SOURCE PASSAGE:
Tuesday, 12 May 2015

Kilmarnock, Football and My Family

My family's tenuous links to football in Kilmarnock

Partick Thistle play Kilmarnock this weekend, with the pleasant situation being that Thistle are safe in the Scottish Premiership for another year, but Kilmarnock still need to keep an eye on other results for their own safety. I've taken this as an excuse to investigate my family football connections in Ayrshire, which includes a few Juniors teams and one Scottish Cup winner's medal.

I like Ayrshire football teams. They just seem like genuine, long standing, integral parts of their local communities. I grew up in Maryhill supporting Partick Thistle. This means that over the years my team has often been found jockeying for league position with Ayr United or Kilmarnock and a short trip to Somerset Park or Rugby Park is always one that I enjoy. However, in terms of success, the Ayrshire Junior Football teams often eclipse their senior neighbours.

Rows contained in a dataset
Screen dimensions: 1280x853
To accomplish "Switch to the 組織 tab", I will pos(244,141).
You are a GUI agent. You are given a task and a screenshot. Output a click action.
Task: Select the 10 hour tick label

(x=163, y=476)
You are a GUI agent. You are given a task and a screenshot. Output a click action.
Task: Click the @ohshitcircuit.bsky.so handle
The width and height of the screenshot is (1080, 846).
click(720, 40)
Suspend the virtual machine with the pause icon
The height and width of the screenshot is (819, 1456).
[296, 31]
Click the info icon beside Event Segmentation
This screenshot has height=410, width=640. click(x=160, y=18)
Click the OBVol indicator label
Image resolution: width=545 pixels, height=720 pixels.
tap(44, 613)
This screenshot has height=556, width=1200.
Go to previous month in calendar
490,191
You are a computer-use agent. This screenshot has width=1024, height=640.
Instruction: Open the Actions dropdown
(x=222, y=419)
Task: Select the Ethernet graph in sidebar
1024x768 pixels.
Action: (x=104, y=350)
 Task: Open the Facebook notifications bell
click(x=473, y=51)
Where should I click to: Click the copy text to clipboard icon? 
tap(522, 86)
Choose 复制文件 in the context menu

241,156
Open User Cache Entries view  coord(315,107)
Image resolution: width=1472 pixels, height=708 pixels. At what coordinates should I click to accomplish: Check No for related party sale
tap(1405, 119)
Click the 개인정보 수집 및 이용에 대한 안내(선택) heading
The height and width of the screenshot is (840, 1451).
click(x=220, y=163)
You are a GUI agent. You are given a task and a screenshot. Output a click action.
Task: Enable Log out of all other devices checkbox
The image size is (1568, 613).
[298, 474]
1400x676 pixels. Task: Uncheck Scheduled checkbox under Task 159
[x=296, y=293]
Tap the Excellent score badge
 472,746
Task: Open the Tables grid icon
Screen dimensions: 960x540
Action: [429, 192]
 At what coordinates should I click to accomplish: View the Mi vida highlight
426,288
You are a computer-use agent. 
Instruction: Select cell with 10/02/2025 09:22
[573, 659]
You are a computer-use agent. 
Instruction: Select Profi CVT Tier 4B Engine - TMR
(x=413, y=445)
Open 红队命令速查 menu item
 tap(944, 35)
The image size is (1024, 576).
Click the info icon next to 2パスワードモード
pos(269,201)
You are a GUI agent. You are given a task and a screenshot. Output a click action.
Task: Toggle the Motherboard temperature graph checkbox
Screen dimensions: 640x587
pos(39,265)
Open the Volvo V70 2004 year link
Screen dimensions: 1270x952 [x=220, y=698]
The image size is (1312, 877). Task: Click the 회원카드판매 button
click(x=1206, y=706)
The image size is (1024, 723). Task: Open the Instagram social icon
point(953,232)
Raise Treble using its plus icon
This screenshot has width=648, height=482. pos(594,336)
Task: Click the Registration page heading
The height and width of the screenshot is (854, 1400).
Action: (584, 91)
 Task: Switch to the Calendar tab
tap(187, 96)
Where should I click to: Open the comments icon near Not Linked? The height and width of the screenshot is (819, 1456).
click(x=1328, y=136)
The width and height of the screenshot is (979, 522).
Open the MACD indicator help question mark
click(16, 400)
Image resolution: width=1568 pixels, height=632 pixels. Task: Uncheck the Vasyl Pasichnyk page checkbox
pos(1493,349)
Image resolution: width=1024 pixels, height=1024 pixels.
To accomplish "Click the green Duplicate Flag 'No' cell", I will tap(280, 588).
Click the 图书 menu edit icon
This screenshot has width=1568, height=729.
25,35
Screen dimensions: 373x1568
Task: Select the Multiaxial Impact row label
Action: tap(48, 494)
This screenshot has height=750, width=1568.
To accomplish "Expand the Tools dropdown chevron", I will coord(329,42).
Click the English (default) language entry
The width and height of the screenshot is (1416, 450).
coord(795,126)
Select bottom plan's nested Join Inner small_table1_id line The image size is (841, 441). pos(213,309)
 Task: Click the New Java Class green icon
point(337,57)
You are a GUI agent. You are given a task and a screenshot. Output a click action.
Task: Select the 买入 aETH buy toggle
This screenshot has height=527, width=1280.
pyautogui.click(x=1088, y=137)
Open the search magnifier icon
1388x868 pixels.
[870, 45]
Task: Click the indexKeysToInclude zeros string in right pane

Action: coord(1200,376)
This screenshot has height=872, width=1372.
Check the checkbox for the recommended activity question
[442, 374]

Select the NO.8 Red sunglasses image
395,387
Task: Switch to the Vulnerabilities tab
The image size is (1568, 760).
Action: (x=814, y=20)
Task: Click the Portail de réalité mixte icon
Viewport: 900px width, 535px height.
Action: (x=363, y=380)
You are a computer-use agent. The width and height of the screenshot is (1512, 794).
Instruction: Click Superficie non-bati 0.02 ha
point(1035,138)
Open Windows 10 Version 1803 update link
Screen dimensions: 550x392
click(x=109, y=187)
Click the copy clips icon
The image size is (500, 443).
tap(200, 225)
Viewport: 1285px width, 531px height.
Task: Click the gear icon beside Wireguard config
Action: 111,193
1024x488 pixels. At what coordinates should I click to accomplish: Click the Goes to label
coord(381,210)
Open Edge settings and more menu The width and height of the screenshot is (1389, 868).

WHAT YOU NEED TO DO:
**1)** Please reproduce the post about Kilmarnock, football and family word for word, from start to finish.
**2)** Pull out each line of the rows above that contains the word "dropdown", copying every such line as it appears.

TASK RESPONSES:
**1)**
Tuesday, 12 May 2015

Kilmarnock, Football and My Family

My family's tenuous links to football in Kilmarnock

Partick Thistle play Kilmarnock this weekend, with the pleasant situation being that Thistle are safe in the Scottish Premiership for another year, but Kilmarnock still need to keep an eye on other results for their own safety. I've taken this as an excuse to investigate my family football connections in Ayrshire, which includes a few Juniors teams and one Scottish Cup winner's medal.

I like Ayrshire football teams. They just seem like genuine, long standing, integral parts of their local communities. I grew up in Maryhill supporting Partick Thistle. This means that over the years my team has often been found jockeying for league position with Ayr United or Kilmarnock and a short trip to Somerset Park or Rugby Park is always one that I enjoy. However, in terms of success, the Ayrshire Junior Football teams often eclipse their senior neighbours.

**2)**
Instruction: Open the Actions dropdown
To accomplish "Expand the Tools dropdown chevron", I will coord(329,42).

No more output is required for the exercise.